I have a problem with potential.

I am a photographer. I play music. I build cars. I am a classic “Jack of All Trades,” a man with a dozen skill sets and just as many half-finished projects. By most definitions, this is a good thing. But lately, it has started to feel like a weight.

There is a voice in our culture—the “Hustle Culture” whisper—that says if you are good at something, it is a waste if you aren’t making money from it. If you can take a professional-grade photo, why aren’t you booking weddings? If you can swap an engine, why aren’t you flipping cars on the side?

If I’m not using the things I’ve learned and monetizing my skills, am I just wasting time?

The Specialist Envy

There is a specific kind of struggle that comes with being good at a lot of things. I often find myself envying the experts—the people who pick one or two lanes and go incredibly deep. They have a level of mastery that feels out of reach when your attention is split a dozen different ways.

I feel like I never go deep enough. I’m a “Jack of all trades” who knows enough to be dangerous in five different fields, but I’m rarely the smartest guy in the room in any of them.

And yet, I’m not willing to lay anything down. I like knowing how stuff works. I like the autonomy of being able to do things myself. But that curiosity comes at a cost: the constant nagging feeling that because I haven’t mastered one thing, I’m just skimming the surface of everything.

The Stalled Silverado

In my driveway sits an ‘88 Silverado. Back in November of 2023, my dad and I spent a day taking it apart to prep for an engine swap. It was a good day. We were just starting the process, and while I was going to be doing most of the heavy lifting solo, having him there to kick things off made it feel like more than just another mechanical task.

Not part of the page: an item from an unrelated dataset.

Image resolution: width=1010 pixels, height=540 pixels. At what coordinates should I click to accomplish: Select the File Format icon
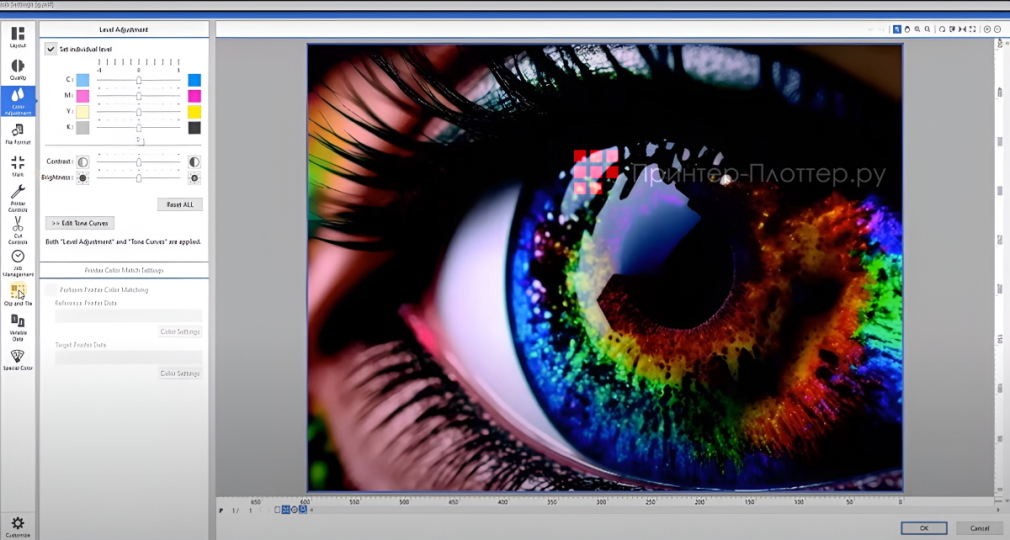[18, 133]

He passed away unexpectedly in June of 2024.

Since that day, I haven’t been able to touch the truck. What was supposed to be a fun project has become a physical reminder of a timeline that was cut short. Every time I walk past it, I don’t see a win; I see a list of things I haven’t done. I see “wasted potential” sitting on four flat tires.

It’s not just the Silverado, either. I’ve found myself loathing even basic maintenance on my other cars—even the 1986 Trans Am that usually serves as my creative outlet. The spark is just gone.

The Expectation of Joy

This is where the fatigue really settles in. It isn’t from the work itself. It’s from the expectation of the work. When a hobby starts to feel like a “potential side hustle” or a project that must be finished to prove its value, it loses its ability to be a refuge.

It becomes another column in the spreadsheet of my life that I have to manage.

The ‘Go-Giver’ Guilt

I struggle with the idea of creating just for me. In the framework of The Go-Giver, we are taught that our value is determined by how much we give to others. So, when I spend four hours editing a photo that no one will ever see, or playing a guitar riff that stays in my office, it feels like I’m hoarding value. It feels like a waste.

But I’m starting to realize that the “Architect” I want to be—the one who builds frameworks for others to thrive—needs a place to recharge.

If every single thing I do has to be for someone else’s potential or the organization’s profit, then I am not an architect; I am just a resource being mined.

Reframing the ‘Waste’

What if being “Master of None” is actually the point?

Maybe the reason I have so many hobbies isn’t because I’m supposed to have six different businesses. Maybe it’s because I need six different ways to see the world so I can be a better human for the people who actually matter: my wife, my kids, and the people I lead.

The Silverado doesn’t need to be finished by Tuesday. The photos don’t need a price tag. And my joy doesn’t have to be “productive” to be valuable.